Problem to work on
All entries are to be returned verbatim.

Stored data entries:
============
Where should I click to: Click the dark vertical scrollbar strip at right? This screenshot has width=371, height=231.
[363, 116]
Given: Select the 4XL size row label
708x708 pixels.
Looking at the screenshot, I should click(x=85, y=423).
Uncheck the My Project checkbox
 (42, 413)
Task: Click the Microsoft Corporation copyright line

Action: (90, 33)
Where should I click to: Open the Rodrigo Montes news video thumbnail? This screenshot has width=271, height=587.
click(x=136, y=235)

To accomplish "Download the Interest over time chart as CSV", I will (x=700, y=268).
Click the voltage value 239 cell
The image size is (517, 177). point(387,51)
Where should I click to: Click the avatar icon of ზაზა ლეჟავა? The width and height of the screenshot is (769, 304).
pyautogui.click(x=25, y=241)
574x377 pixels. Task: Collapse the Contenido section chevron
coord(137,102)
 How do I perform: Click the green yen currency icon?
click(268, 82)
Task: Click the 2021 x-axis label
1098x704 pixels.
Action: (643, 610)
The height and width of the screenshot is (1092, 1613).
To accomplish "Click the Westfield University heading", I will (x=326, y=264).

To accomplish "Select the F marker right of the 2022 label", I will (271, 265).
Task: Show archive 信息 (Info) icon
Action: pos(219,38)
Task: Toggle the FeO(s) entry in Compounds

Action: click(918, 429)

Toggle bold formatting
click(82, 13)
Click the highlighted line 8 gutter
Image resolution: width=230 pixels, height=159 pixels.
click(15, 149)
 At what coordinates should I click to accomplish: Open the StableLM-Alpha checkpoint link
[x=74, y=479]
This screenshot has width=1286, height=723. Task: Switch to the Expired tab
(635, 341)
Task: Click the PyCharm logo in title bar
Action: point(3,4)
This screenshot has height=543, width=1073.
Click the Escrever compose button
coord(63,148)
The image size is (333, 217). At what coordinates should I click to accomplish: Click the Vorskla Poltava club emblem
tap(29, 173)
============
Problem solution
Where should I click to: Click the dark vertical scrollbar strip at right? This screenshot has width=371, height=231.
[363, 116]
Given: Select the 4XL size row label
708x708 pixels.
Looking at the screenshot, I should click(x=85, y=423).
Uncheck the My Project checkbox
 (42, 413)
Task: Click the Microsoft Corporation copyright line

Action: (90, 33)
Where should I click to: Open the Rodrigo Montes news video thumbnail? This screenshot has width=271, height=587.
click(x=136, y=235)

To accomplish "Download the Interest over time chart as CSV", I will (x=700, y=268).
Click the voltage value 239 cell
The image size is (517, 177). point(387,51)
Where should I click to: Click the avatar icon of ზაზა ლეჟავა? The width and height of the screenshot is (769, 304).
pyautogui.click(x=25, y=241)
574x377 pixels. Task: Collapse the Contenido section chevron
coord(137,102)
 How do I perform: Click the green yen currency icon?
click(268, 82)
Task: Click the 2021 x-axis label
1098x704 pixels.
Action: (643, 610)
The height and width of the screenshot is (1092, 1613).
To accomplish "Click the Westfield University heading", I will (x=326, y=264).

To accomplish "Select the F marker right of the 2022 label", I will (271, 265).
Task: Show archive 信息 (Info) icon
Action: pos(219,38)
Task: Toggle the FeO(s) entry in Compounds

Action: click(918, 429)

Toggle bold formatting
click(82, 13)
Click the highlighted line 8 gutter
Image resolution: width=230 pixels, height=159 pixels.
click(15, 149)
 At what coordinates should I click to accomplish: Open the StableLM-Alpha checkpoint link
[x=74, y=479]
This screenshot has width=1286, height=723. Task: Switch to the Expired tab
(635, 341)
Task: Click the PyCharm logo in title bar
Action: point(3,4)
This screenshot has height=543, width=1073.
Click the Escrever compose button
coord(63,148)
The image size is (333, 217). At what coordinates should I click to accomplish: Click the Vorskla Poltava club emblem
tap(29, 173)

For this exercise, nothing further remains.